Here’s my proposal: Every pro-choice voter in Indiana should go to the polls and vote Blue “all the way down.” In addition, they should make sure their state senators and representatives know that their vote is tied to reproductive choice–by posting on social networks, writing their legislators, or by carrying a sign or wearing a t-shirt saying “pro-choice voter” when they go to the polls.

As my cousin knows–and Indiana’s Republican legislators evidently don’t– reproductive autonomy isn’t just about being forced to give birth; it is often a matter of life and death.

The U.S. House of Representatives Energy and Commerce Committee’s Ranking Member, Frank Pallone, Jr. (D-NJ), has recently released a 40-page report detailing the findings of a 10-month-long investigation into the impact of the Supreme Court’s Dobbs vs. Jackson ruling on the practice of obstetrics and gynecology. This was the court’s decision on June 24, 2022, that took away a woman’s previously recognized constitutional right to abortion and gave states the right to limit or outlaw abortions.

In September 2023, Pallone launched the investigation to examine how providers and, by extension, their patients, are impacted by the Dobbs decision. In conducting the investigation to determine the effects on medical practice, the Democratic Committee staff interviewed OB–GYN educators and resident physicians. The investigation disclosed alarming effects that included the following:

  • Providers are seeing sicker patients suffering from greater complications due to delayed care caused as a result of the Dobbs decision.
  • The Dobbs decision has harmed the training of OB–GYN residents in restrictive states.
  • Residency applicants are increasingly concerned about the quality of abortion training programs offered in restrictive states.
  • Residency directors are finding restrictions on clinical communication are degrading trust between providers and patients and are robbing patients of the ability to make informed decisions about their health.
  • The training of OB–GYN residents in abortion-protective states has been harmed as programs in those states strain their capacity and resources to help train out-of-state residents from restrictive states.
  • Restrictive state laws are already leading us to a future with a provider workforce less prepared to provide comprehensive reproductive health care.
  • OB–GYN residents and program directors are increasingly frustrated, discouraged, and experiencing negative mental health effects in the aftermath of the Dobbs decision.
  • Residency program leaders who participated in the report universally agreed that abortion care is integral to other components of reproductive health care and should not be eliminated or isolated from residency training.
  • After Dobbs, OB–GYN residency applicants more strongly preferred programs in states that permit abortion access.
  • A patchwork of state restrictions is leading to disparate systems of reproductive health care, worsening reproductive and maternal health care shortages, and fracturing the OB–GYN workforce.

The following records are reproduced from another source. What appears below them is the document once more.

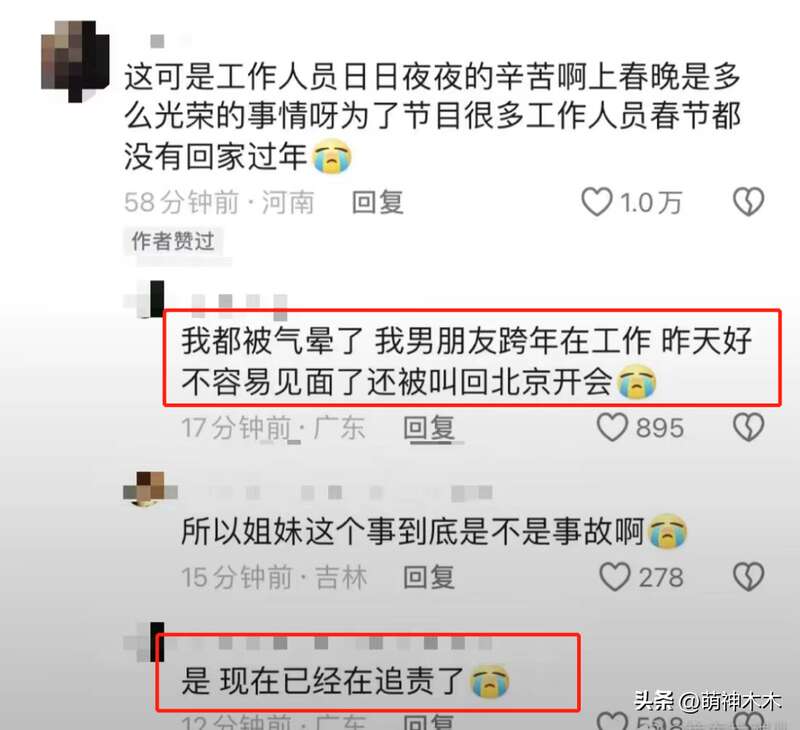This screenshot has height=730, width=800.
Task: Dislike the top comment from 河南
Action: coord(748,202)
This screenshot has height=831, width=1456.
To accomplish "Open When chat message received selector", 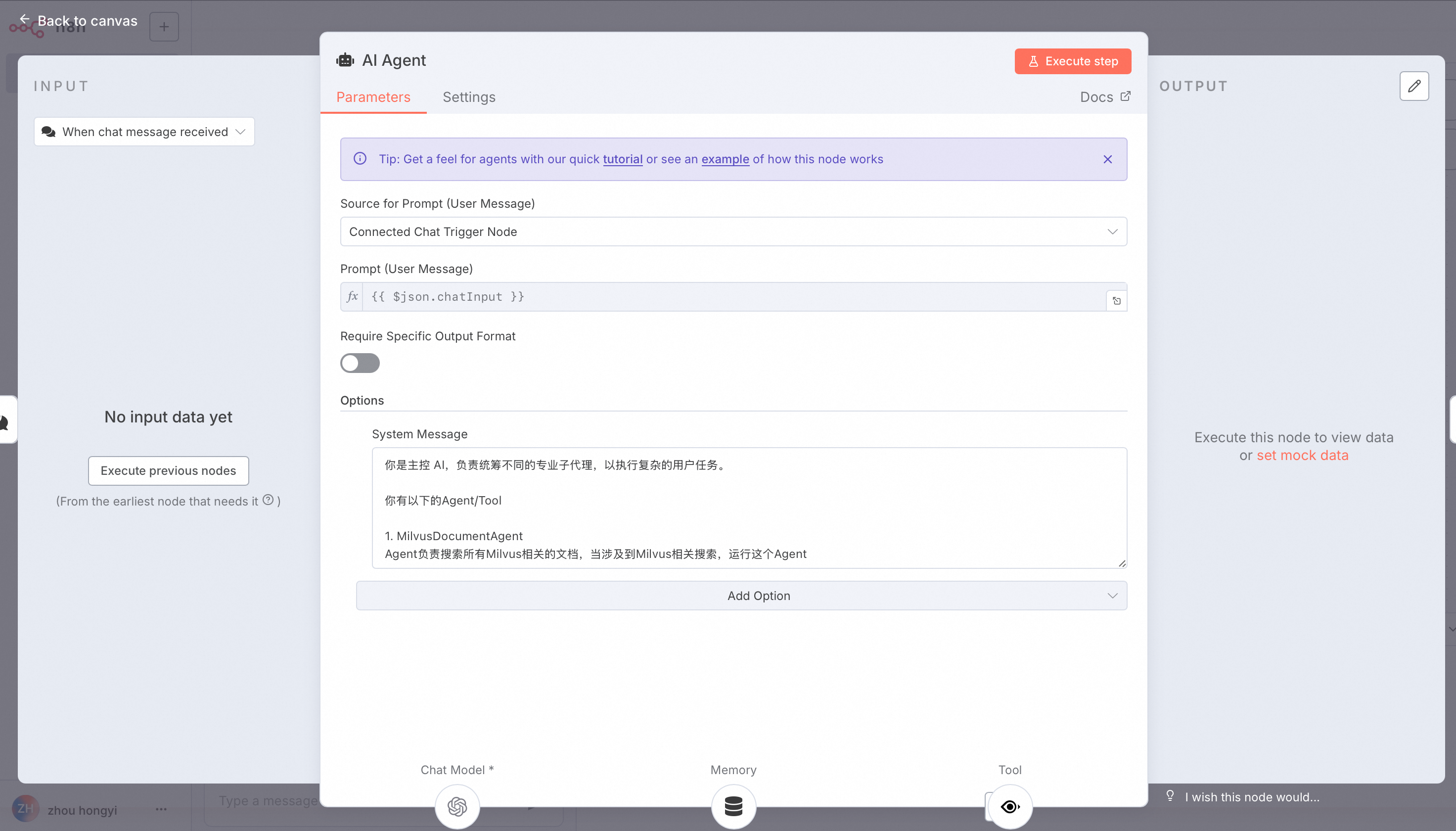I will (144, 132).
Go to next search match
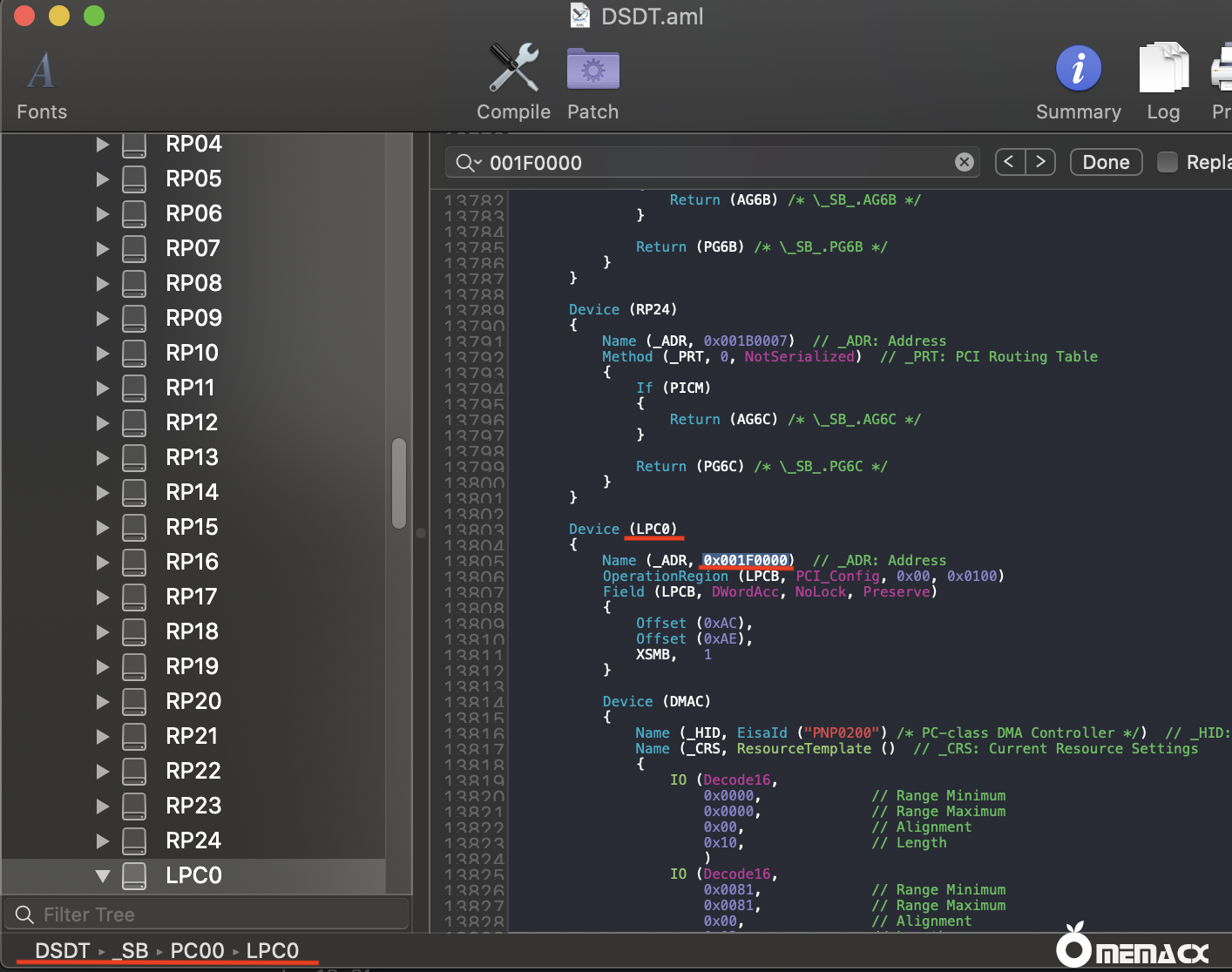1232x972 pixels. tap(1040, 162)
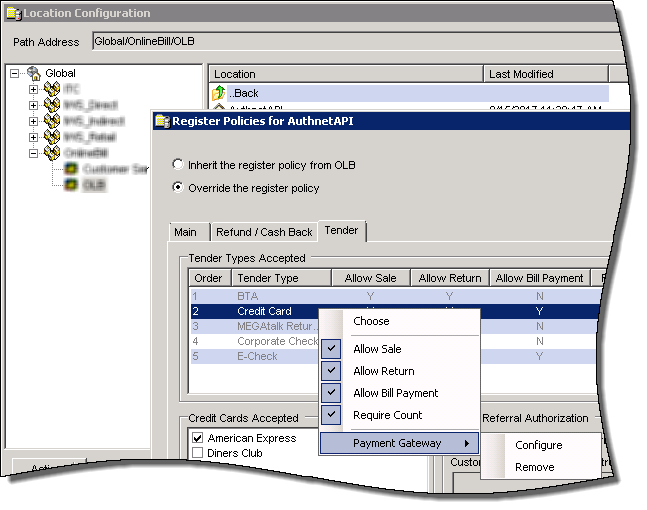Click Remove in the Payment Gateway submenu

[534, 467]
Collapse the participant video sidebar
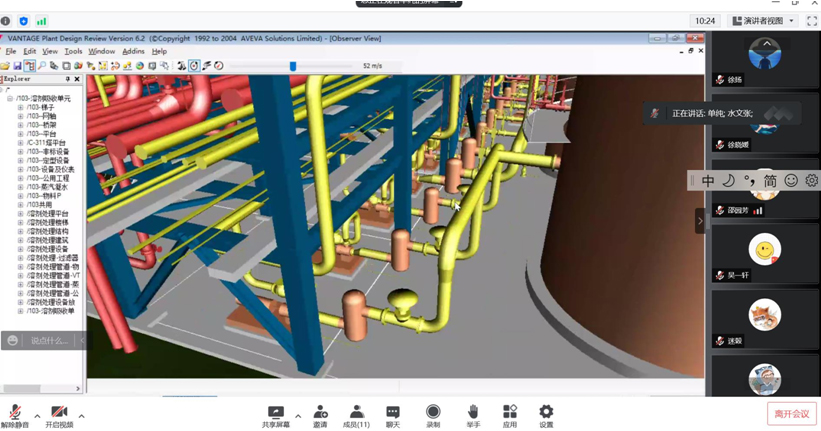This screenshot has width=821, height=431. [699, 220]
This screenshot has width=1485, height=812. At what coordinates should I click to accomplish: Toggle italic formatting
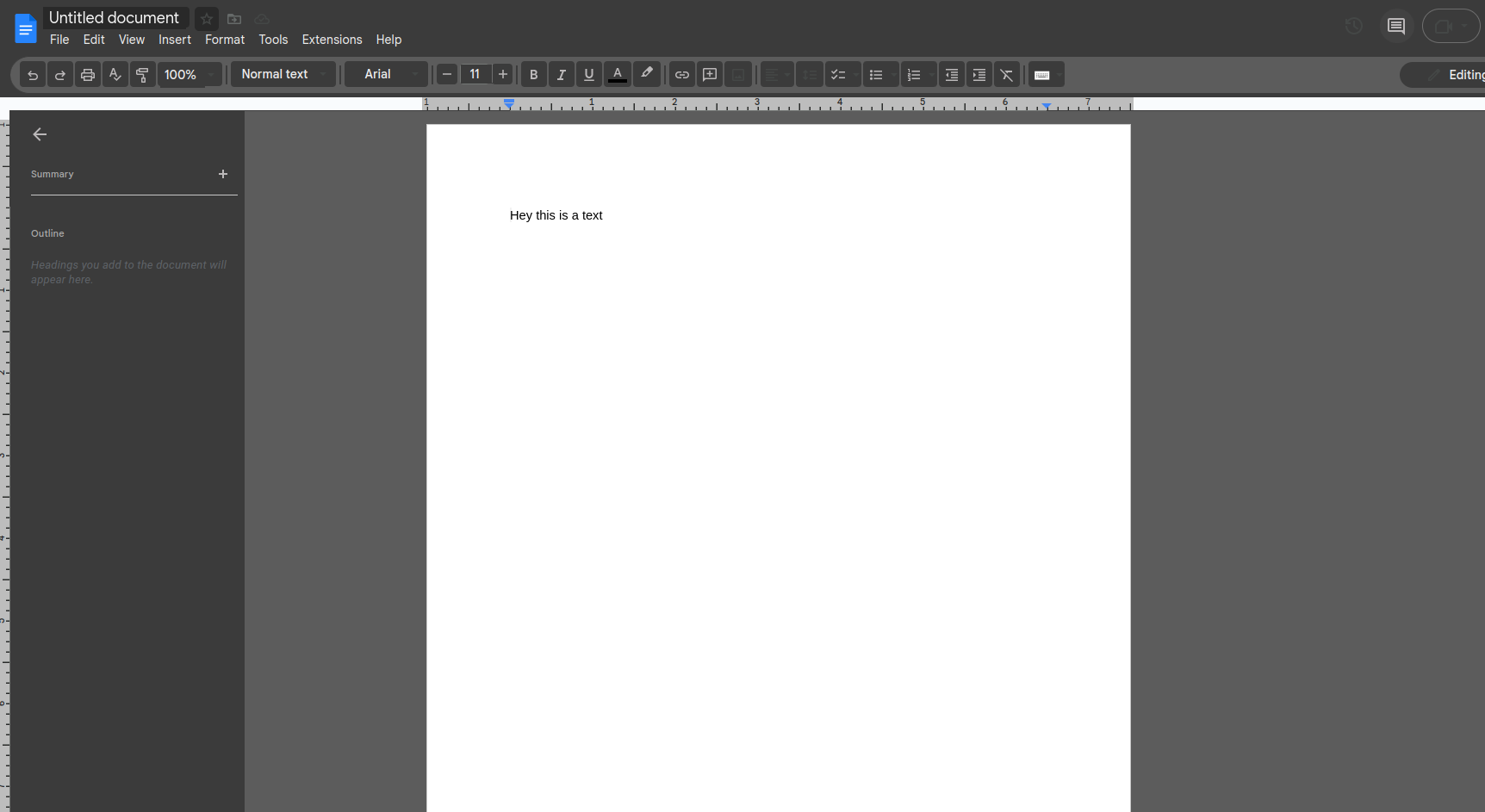click(x=561, y=74)
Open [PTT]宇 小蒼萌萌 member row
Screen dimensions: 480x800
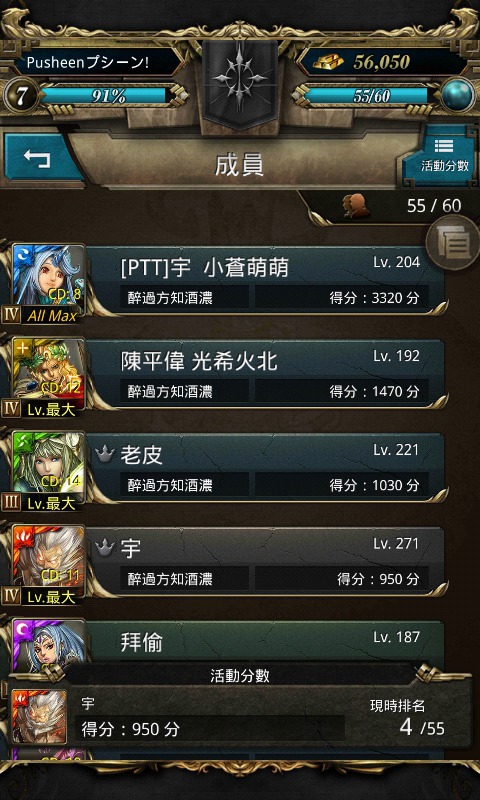[x=265, y=281]
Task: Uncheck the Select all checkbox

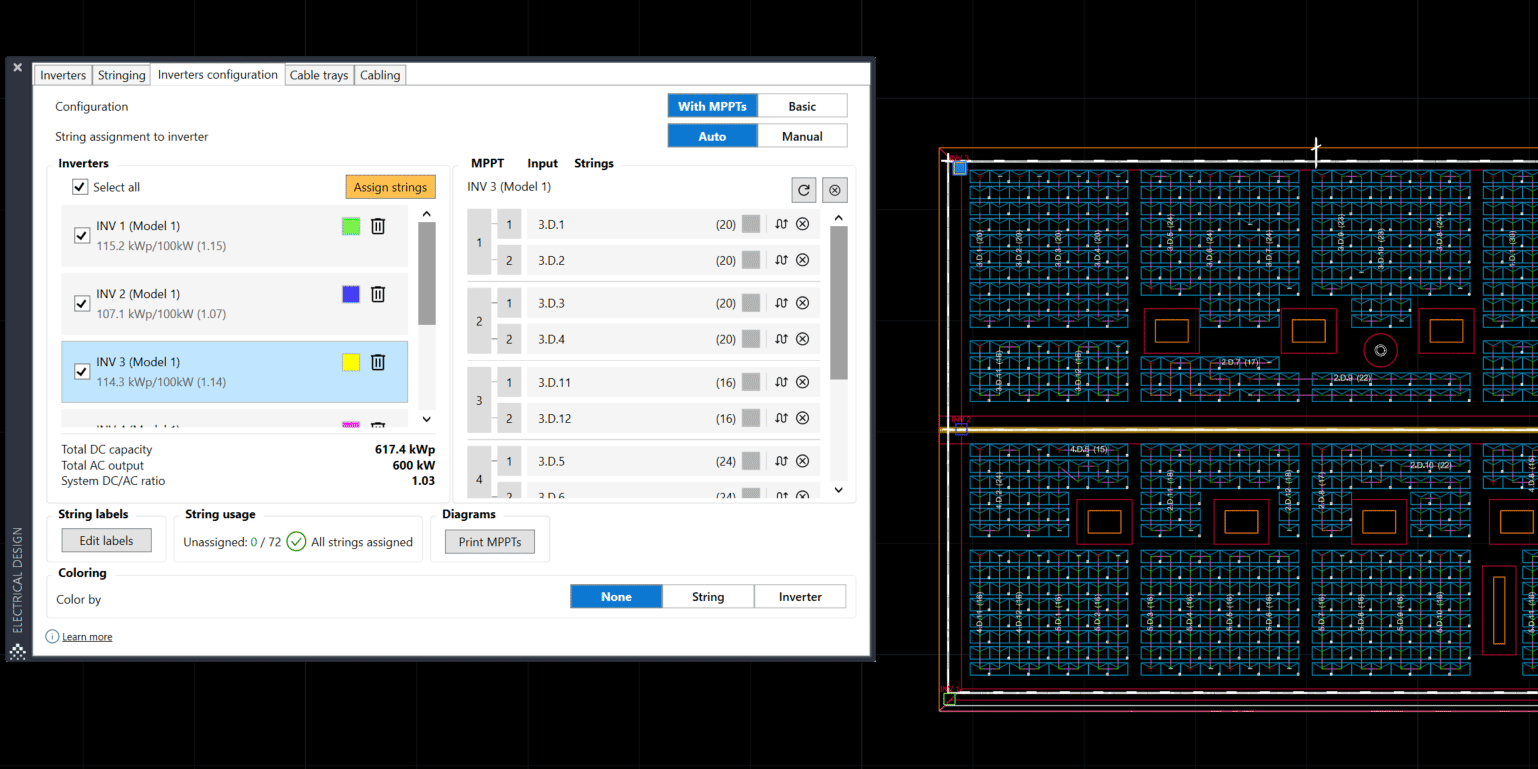Action: (x=79, y=186)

As my cousin concluded (I could almost see the smoke coming out of his ears!), Dobbs was yet another example of the naivete and hubris of a politicized Supreme Court. The Court flouted scientific evidence, overruling knowledgeable and skilled medical practitioners in a field in which they were totally unqualified.

I will readily admit that my recommendation–vote Blue to send a message–might require a few Hoosiers to be single-issue voters this November. Those of us who have already surveyed the caliber of candidates being offered by Indiana’s GOP and the issues they are peddling will have no problem voting Blue from top to bottom, but pro-choice Republicans may find it more difficult (although really, Republicans–have you looked at your statewide ticket? Those MAGA theocrats sure don’t resemble the Republicans I used to know…)

Trump keeps saying that abortion/reproductive liberty is no longer a “big deal” electorally. He’s so wrong.

Even one election cycle that turned Indiana Blue–or even purple–would send a much-needed message to our legislative overlords. And we might even elect competent and thoughtful public servants for a change!